Cabe mencionar que el psicólogo ya me había tratado de otras cuestiones sentimentales, hecho por el cual, su sugerencia era que yo no debía dejar de hacer ejercicio. No por salud física, sino por salud mental y emocional.
A un mes de la histerectomía perdí cerca de 10 kilos por la depresión, no dormía, no comía, y sólo podía salir a caminar con los perros sin que me diera pavor.
El regresar a trabajar a la oficina con un traslado de 2 hrs en transporte público fue una tortura. Tenía pánico de que se llenara el vagón del metro. Padecía ataques de pánico. Busqué opciones de transporte y rutas, una de ellas fue la ecobici. Me dio de alta el cirujano e intenté regresar de Palmas a Metro Bellas Artes… Y lo hice… Así por 2 semanas… Sentí un respiro al poder encontrar el metro de forma que no me diera temor. El psicólogo entonces me sugirió tomar la bici de ida… ¿¡De ida!? Pfff… ¿Qué le pasaba? ¿¿¡¡No ha leído las noticias de los accidentes??!! Pasé esa noche sin dormir… Por la mañana entré a twitter y ¡oh sorpresa! Así como epifanía, un mensaje de un grupo llamado @YoTeCuidoEnBici no podía creerlo, leí varios mensajes en sus acompañamientos y me decidí a escribirles, para el jueves fue mi primer acompañamiento de dos que tuve.

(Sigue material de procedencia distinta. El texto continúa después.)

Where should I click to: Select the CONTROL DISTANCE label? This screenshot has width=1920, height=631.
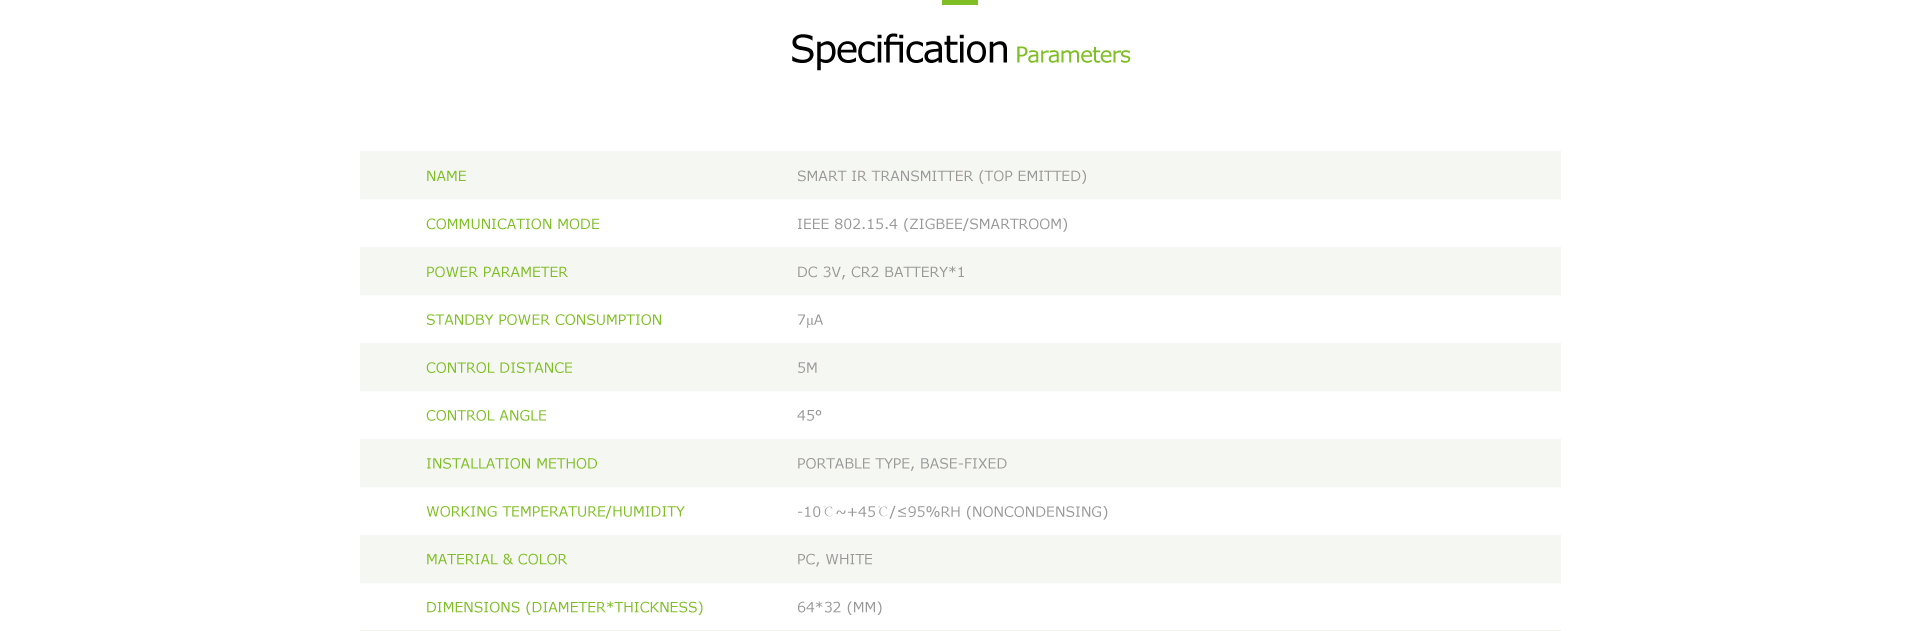pyautogui.click(x=499, y=368)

Erick el ciclista que me acompañó me dijo que no era la única que me causaba mas temor hacer recorrido en la mañana que en la tarde, que es una estadística (eso ayudó mentalmente), y su mensaje que era una ciclista urbana en potencia fue la gota que ayudó psicológica, mental y sentimentalmente.

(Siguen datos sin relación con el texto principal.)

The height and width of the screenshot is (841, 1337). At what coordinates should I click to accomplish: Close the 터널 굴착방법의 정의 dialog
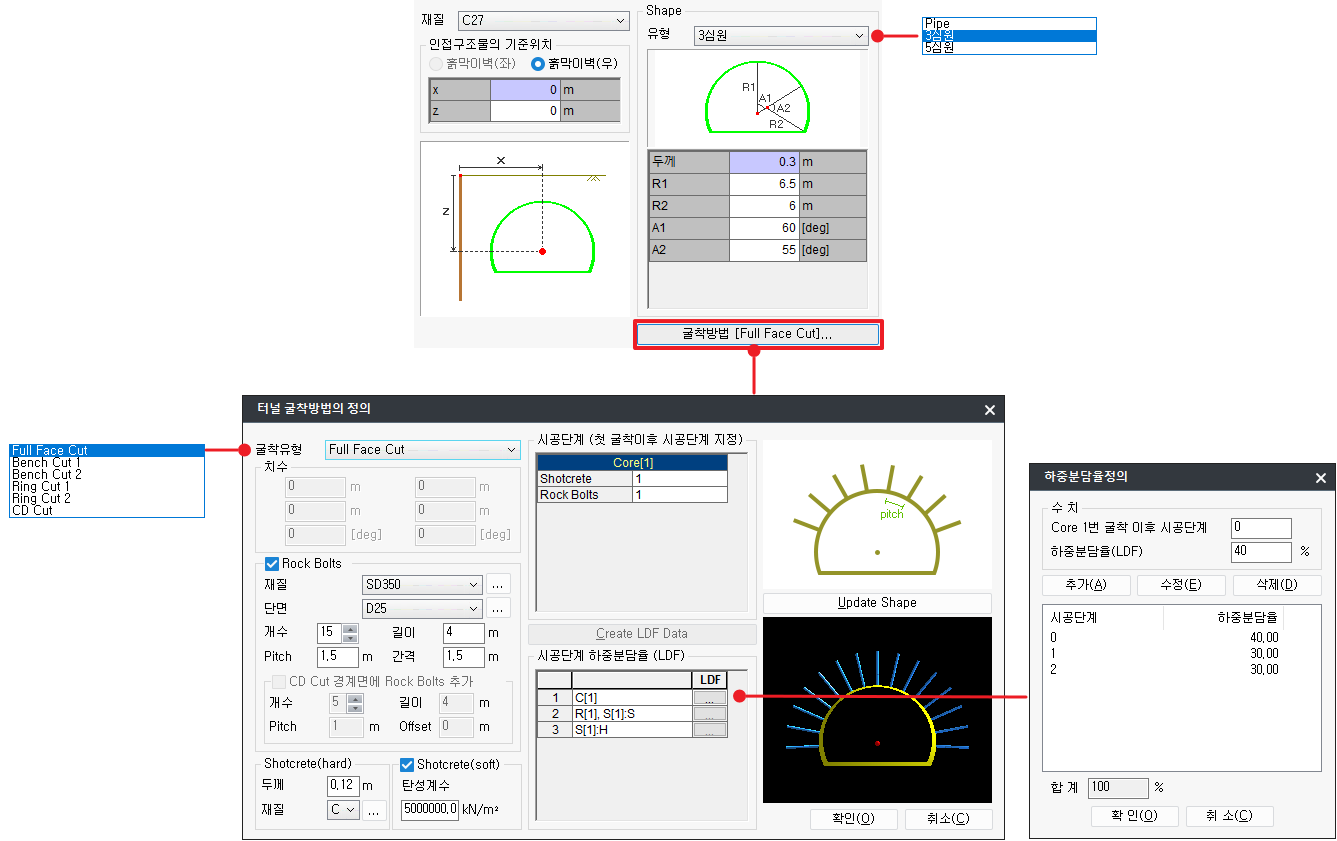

Tuve una segunda operación en agosto por una hernia hiatal. Otra vez la ansiedad: ansiolíticos desde que ingresé al hospital. Tuve que empezar a caminar de nuevo hasta hacer zurcos. Mis benditos perros me ayudaron bastante, después de un mes de la operación: a nadar. No podía hacer bici aún, pero el ejercicio me ayuda a canalizar el estrés del transporte público. 3 meses después de la operación al fin me permitieron regresar a la bici.
Al día de hoy ya no tomo medicamentos para la depresión ni la ansiedad, estoy al final del proceso con el psicólogo, en cuanto siento que ese sudor de manos viene empiezo a respirar lenta y profundamente y camino, mis perros salen como nunca a pasear, son mi apoyo, y la ecobici una aliada y un gran respiro de ida y regreso al trabajo.